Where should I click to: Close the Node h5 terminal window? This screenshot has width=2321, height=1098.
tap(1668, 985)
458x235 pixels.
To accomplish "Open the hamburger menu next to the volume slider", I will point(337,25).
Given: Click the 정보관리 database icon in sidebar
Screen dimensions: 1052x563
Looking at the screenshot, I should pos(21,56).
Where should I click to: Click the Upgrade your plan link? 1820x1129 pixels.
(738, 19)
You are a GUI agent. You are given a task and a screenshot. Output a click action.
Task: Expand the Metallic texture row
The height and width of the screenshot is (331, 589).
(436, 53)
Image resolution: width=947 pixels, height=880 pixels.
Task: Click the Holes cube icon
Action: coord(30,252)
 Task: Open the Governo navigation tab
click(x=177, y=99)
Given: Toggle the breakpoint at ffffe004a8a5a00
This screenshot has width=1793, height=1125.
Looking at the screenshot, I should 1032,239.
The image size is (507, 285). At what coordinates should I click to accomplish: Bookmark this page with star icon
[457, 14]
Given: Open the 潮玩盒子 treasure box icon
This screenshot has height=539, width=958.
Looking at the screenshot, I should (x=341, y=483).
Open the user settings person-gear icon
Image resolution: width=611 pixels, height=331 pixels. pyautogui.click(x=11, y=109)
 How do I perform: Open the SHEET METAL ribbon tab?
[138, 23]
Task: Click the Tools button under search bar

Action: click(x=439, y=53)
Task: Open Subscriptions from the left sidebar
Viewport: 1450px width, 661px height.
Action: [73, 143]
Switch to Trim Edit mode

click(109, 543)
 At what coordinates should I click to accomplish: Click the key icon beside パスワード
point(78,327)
☆ ☆ ☆ ☆ ☆
### TASK
Say how many lines in the records hold the string "sidebar", please, and add no other words.

### YOUR RESPONSE
2